There is no such thing as "collection of node1". There are collections
mapped to redistributors.

> we found sync was timing out, which is issued post mapc(also for mapvi
> and movi).
> Yes this errata limits the routing of inter-node LPIs.

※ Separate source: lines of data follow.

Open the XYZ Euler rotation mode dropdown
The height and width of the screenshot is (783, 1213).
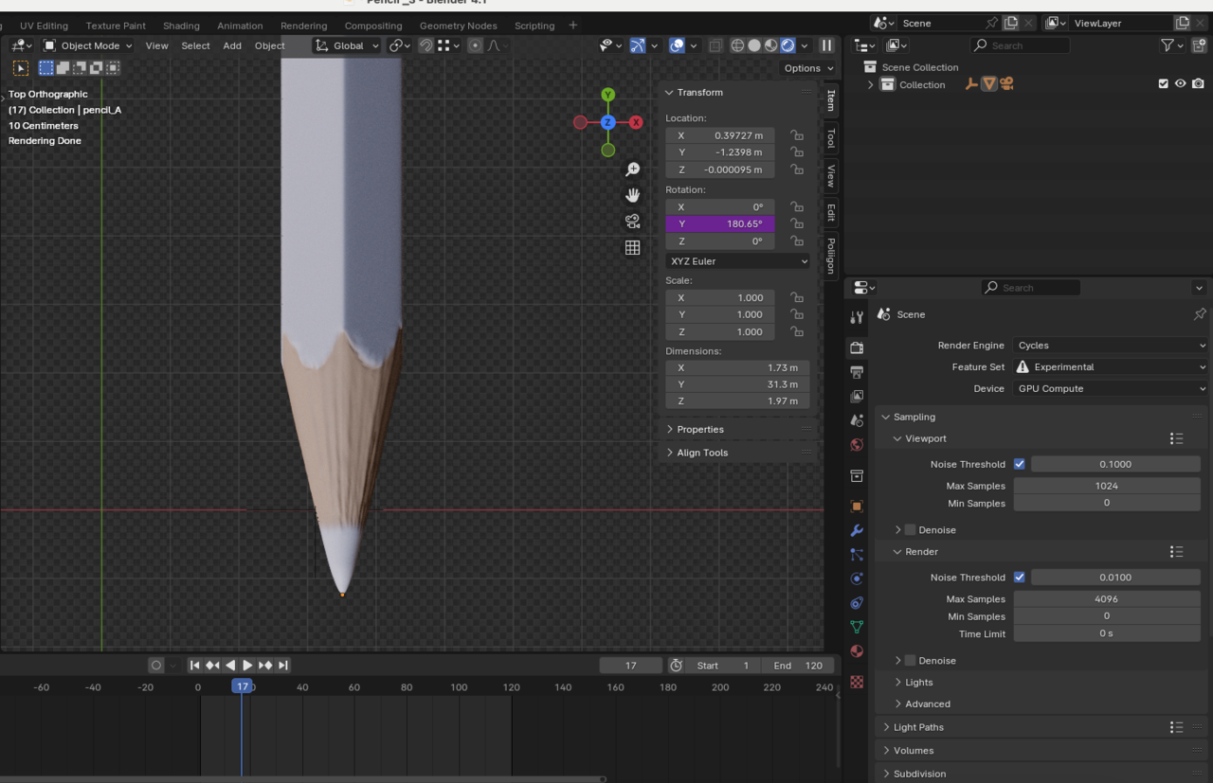pos(737,261)
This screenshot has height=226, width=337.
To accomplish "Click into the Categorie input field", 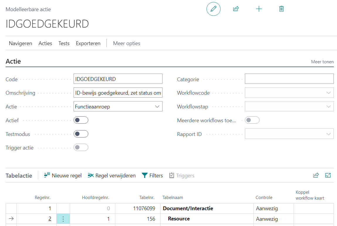I will (289, 79).
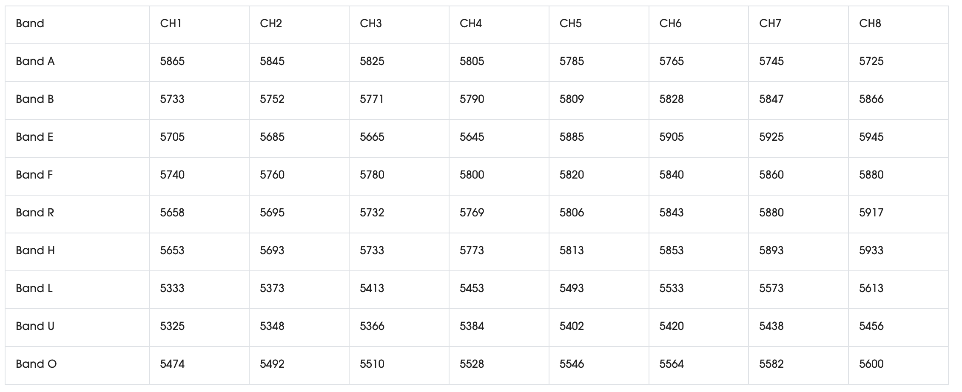Click Band U CH1 frequency 5325

pos(172,326)
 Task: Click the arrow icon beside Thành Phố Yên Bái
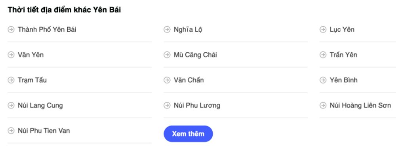[11, 30]
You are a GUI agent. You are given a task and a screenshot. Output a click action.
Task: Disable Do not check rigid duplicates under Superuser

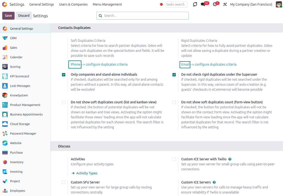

Please update the commit message to reflect the actual issue.

>
>>
>> I really need more details to understand this patch (please use short
>> sentences, I'm still in a different time zone).
>>
>>>
>>> Signed-off-by: Ganapatrao Kulkarni <gkulkarni@xxxxxxxxxxxxxxxxxx>
>>> [ rric: Reworked errata code, added helper functions, updated commit
>>> message. ]
>>>
>>> Signed-off-by: Robert Richter <rrichter@xxxxxxxxxx>
>>> ---
>>> arch/arm64/Kconfig | 14 +++++++++++
>>> drivers/irqchip/irq-gic-common.c | 5 ++--
>>> drivers/irqchip/irq-gic-v3-its.c | 54 ++++++++++++++++++++++++++++++++++------
>>> 3 files changed, 64 insertions(+), 9 deletions(-)
>>>
>>> diff --git a/arch/arm64/Kconfig b/arch/arm64/Kconfig
>>> index 3809187ed653..b92b7b70b29b 100644
>>> --- a/arch/arm64/Kconfig
>>> +++ b/arch/arm64/Kconfig
>>> @@ -421,6 +421,20 @@ config ARM64_ERRATUM_845719
>>>
>>> If unsure, say Y.
>>>
>>> +config CAVIUM_ERRATUM_22375
>>> + bool "Cavium erratum 22375, 24313"
>>> + depends on NUMA
>>> + default y
>>> + help
>>> + Enable workaround for erratum 22375, 24313.
>>> +
>>> +config CAVIUM_ERRATUM_23144
>>> + bool "Cavium erratum 23144"
>>> + depends on NUMA
>>> + default y
>>> + help
>>> + Enable workaround for erratum 23144.
>>> +
>>> config CAVIUM_ERRATUM_23154
>>> bool "Cavium erratum 23154: Access to ICC_IAR1_EL1 is not sync'ed"
>>> depends on ARCH_THUNDER
>>> diff --git a/drivers/irqchip/irq-gic-common.c b/drivers/irqchip/irq-gic-common.c
>>> index ee789b07f2d1..1dfce64dbdac 100644
>>> --- a/drivers/irqchip/irq-gic-common.c
>>> +++ b/drivers/irqchip/irq-gic-common.c
>>> @@ -24,11 +24,12 @@
>>> void gic_check_capabilities(u32 iidr, const struct gic_capabilities *cap,
>>> void *data)
>>> {
>>> - for (; cap->desc; cap++) {
>>> + for (; cap->init; cap++) {
>>> if (cap->iidr != (cap->mask & iidr))
>>> continue;
>>> cap->init(data);
>>> - pr_info("%s\n", cap->desc);
>>> + if (cap->desc)
>>> + pr_info("%s\n", cap->desc);
>>
>> No. I really want to see what errata are applied when I look at a kernel
>> log.
> sorry, did not understood your comment, it is still printed using cap->desc.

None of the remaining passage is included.